Коншин переворачивается на другой бок, и его плечо на секунду высовывается наружу, тут же автоматная очередь и тот же противный торжествующий голос: «Попался, рус, сдавайся».

Коншин безобразно, как никогда в жизни, матерится, и это грязное ругательство, произнесенное шепотом, как-то отводит душу, как-то заставляет забыть о безвыходности положения, но все же каждое новое «отход», доносящееся до них, наливает отчаянием — одни, совсем же одни они на этом поле…

И главное, не может он сосредоточиться, не может найти выхода, только какие-то обрывки мыслей, далеких и ненужных сейчас, носятся в мозгу.

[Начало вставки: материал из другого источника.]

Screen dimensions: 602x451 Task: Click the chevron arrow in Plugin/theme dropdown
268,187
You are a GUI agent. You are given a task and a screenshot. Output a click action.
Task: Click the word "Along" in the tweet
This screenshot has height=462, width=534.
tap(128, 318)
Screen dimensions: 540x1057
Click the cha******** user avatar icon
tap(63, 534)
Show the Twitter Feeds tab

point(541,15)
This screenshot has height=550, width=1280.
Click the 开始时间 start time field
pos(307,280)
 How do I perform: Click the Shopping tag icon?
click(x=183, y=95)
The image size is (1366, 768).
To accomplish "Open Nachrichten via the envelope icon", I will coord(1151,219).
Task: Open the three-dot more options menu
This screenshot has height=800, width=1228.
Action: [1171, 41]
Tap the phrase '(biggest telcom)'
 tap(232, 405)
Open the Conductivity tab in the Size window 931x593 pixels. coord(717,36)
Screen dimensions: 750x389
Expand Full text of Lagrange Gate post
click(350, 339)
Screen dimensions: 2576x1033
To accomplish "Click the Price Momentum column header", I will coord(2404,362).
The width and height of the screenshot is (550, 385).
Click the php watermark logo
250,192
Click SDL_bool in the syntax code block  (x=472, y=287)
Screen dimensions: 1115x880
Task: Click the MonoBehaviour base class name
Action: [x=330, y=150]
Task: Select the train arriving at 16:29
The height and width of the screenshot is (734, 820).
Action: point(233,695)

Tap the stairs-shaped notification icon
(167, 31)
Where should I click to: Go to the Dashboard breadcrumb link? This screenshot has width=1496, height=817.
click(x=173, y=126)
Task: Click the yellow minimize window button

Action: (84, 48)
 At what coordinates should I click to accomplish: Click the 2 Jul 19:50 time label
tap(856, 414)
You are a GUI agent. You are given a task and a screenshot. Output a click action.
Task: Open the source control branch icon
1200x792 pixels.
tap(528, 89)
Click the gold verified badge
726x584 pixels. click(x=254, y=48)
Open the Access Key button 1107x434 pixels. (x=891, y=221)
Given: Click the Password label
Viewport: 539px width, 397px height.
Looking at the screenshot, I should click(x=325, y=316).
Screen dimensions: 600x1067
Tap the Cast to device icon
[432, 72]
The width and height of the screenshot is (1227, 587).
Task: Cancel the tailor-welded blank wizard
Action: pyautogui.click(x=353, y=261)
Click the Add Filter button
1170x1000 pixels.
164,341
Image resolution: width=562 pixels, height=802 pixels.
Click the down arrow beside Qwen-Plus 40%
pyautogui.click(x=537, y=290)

А позади отход… Еще кидают немцы мины по отступающим, но все реже взрывы, утихает пулеметная пальба, и нестерпимое желание быть сейчас со всеми, попасть в тот лес, из которого они наступали и который кажется сейчас чуть ли не землей обетованной, заставляет Коншина напрячься для броска, потому что страшнее лежать здесь, чем бежать под пулями. Но теперь Рябиков прижимает его рукой.

— Дотемна надо лежать, командир, — и эти трезвые слова заставляют Коншина расслабить тело.

— Да, наверно, — соглашается он и смотрит на связного.

Лицо Рябикова в подтеках грязи, лоб исцарапан, но глаза живые, и вдруг этот чужой паренек, знакомый ему всего месяц, становится для него самым дорогим, самым близким человеком. Нет, не один он на этом поле, вдвоем они…

— Как тебя звать? — спрашивает Коншин.

— Рябиков, — отвечает тот, удивленно вскинув брови.